--- TASK DESCRIPTION ---
For the word "agent", count the lines of the records that hold it, and give only that number.
DATA below:
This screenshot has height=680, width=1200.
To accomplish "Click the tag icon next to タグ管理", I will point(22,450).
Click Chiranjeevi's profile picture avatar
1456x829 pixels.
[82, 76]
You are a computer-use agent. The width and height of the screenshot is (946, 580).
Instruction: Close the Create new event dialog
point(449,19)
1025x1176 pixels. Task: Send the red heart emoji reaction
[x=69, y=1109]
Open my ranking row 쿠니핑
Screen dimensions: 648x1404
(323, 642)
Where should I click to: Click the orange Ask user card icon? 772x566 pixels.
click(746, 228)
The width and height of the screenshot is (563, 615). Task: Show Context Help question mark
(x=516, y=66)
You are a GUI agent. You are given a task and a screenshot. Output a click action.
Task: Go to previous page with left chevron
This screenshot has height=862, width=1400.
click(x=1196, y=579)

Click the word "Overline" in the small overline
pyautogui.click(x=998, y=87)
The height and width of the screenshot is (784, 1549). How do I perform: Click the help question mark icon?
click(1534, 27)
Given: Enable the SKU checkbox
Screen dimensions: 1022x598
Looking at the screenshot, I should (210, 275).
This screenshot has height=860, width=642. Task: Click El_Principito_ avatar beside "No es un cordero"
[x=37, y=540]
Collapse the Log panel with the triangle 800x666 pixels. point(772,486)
End of DATA.
--- WRITTEN SOLUTION ---
2